Often, but not always, forward-looking information can be identified by the use of words such as “potential”, “plans”, “is expected”, “expects”, “scheduled”, “intends”, “contemplates”, “anticipates”, “believes”, “proposes” or variations (including negative and grammatical variations) of such words and phrases, or state that certain actions, events or results “may”, “could”, “would”, “might” or “will” be taken, occur or be achieved. Such statements are based on the current expectations of Flowr’s management and are based on assumptions and subject to risks and uncertainties. Although Flowr’s management believes that the assumptions underlying these statements are reasonable, they may prove to be incorrect. The forward-looking events and circumstances discussed in this press release may not occur by certain specified dates or at all and could differ materially as a result of known and unknown risk factors and uncertainties affecting Flowr, including risks relating to the failure to obtain regulatory approvals (including approval of the TSX.V); the failure to complete the transactions described herein, including as a result of certain conditions not being satisfied; risks relating to the use of Flowr’s or Holigen’s products; risks relating to the markets in which Flowr and Holigen operate and/or distribute their respective products; possible failure to realize the anticipated benefits of the transaction described herein; the reliance on information provided by Holigen about its business and plans, risks associated with operating in the markets in which Flowr and Holigen operate; the failure to receive licenses and/or construct Flowr’s and/or Holigen’s facilities and sites, Holigen’s license and/or product applications being delayed or not completed; general economic and stock market conditions; risks and uncertainties detailed from time to time in Flowr’s filings with the Canadian Securities Administrators; and many other factors beyond the control of Flowr.

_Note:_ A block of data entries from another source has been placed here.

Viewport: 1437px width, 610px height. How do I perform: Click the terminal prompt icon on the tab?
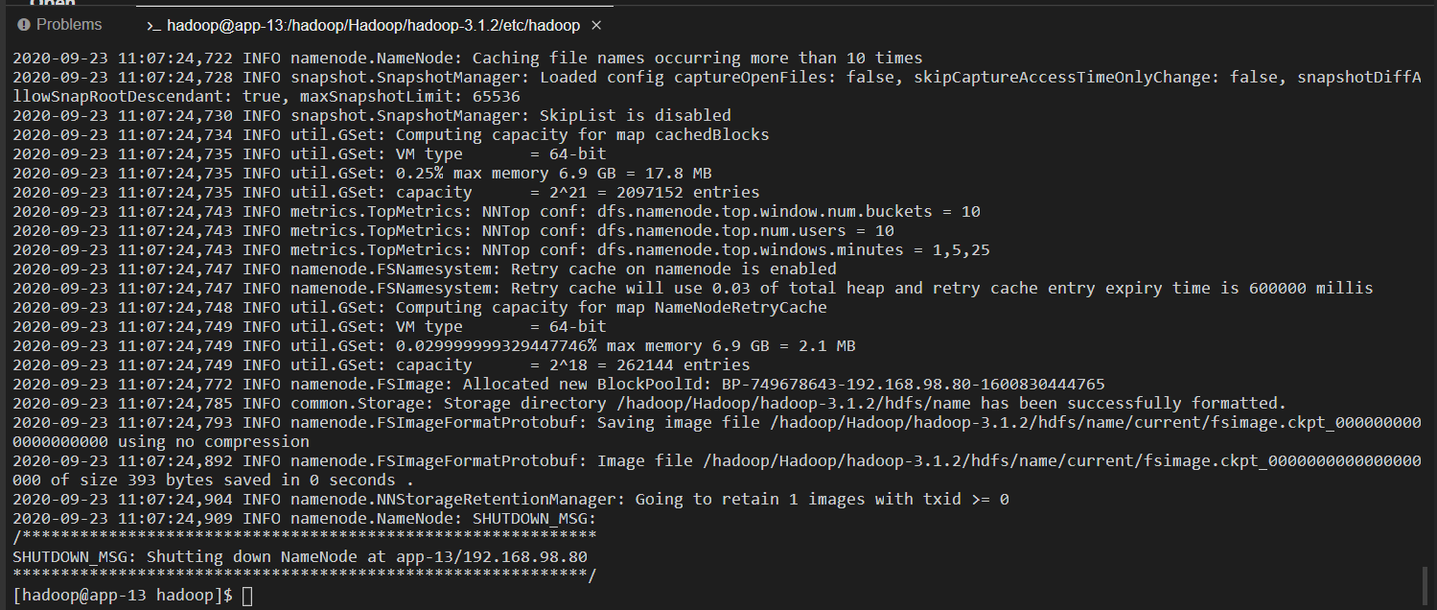153,25
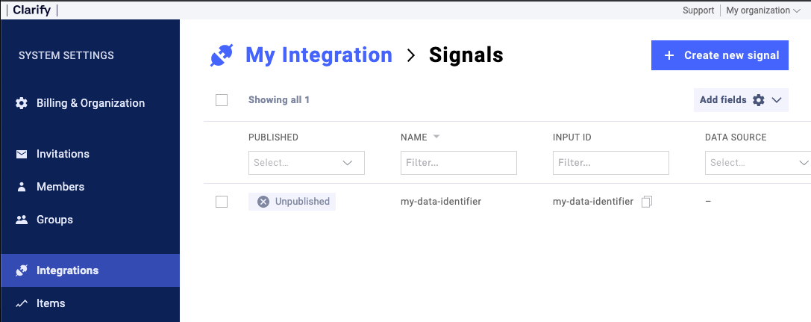
Task: Click the gear icon in Add fields
Action: [x=759, y=100]
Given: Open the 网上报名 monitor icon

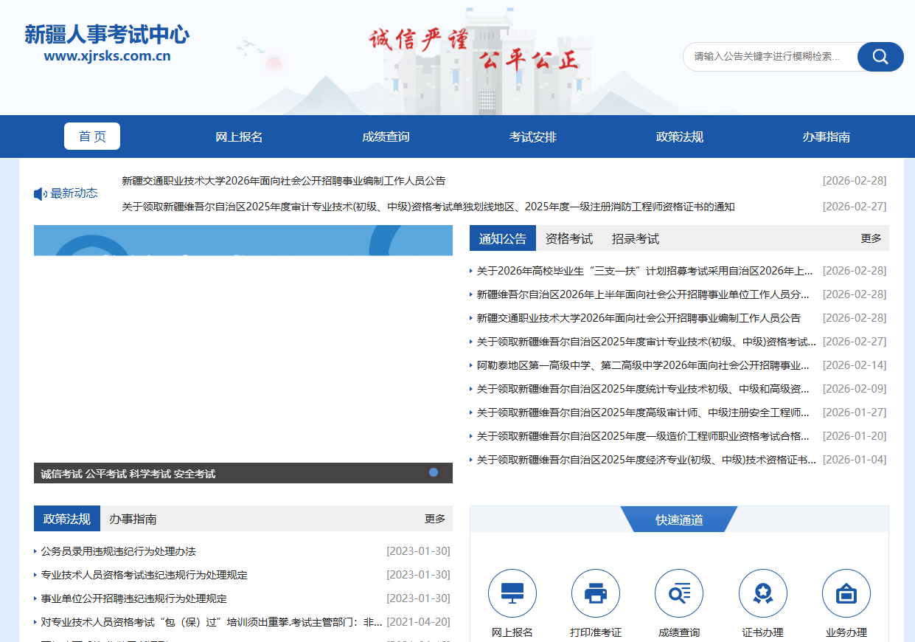Looking at the screenshot, I should [512, 593].
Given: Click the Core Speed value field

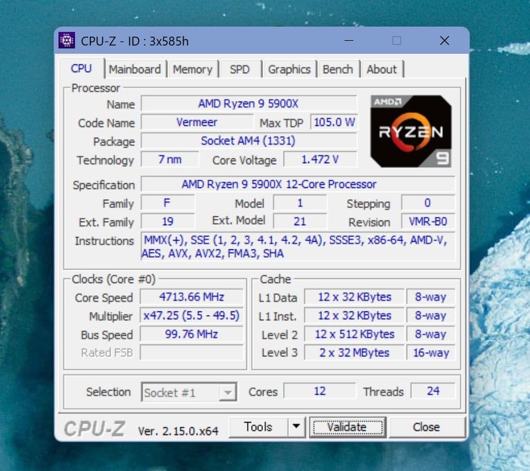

Although Flowr has attempted to identify important factors that could cause actual actions, events or results to differ materially from those described in forward-looking information, there may be other factors that cause actions, events or results to differ from those anticipated, estimated or intended. No forward-looking information can be guaranteed. Except as required by applicable securities laws, forward-looking information speaks only as of the date on which it is made and Flowr undertakes no obligation to publicly update or revise any forward-looking information, whether as a result of new information, future events, or otherwise.
Neither the TSX Venture Exchange nor its Regulation Services Provider (as that term is defined in the policies of the TSX Venture Exchange) accepts responsibility for the adequacy or accuracy of this press release.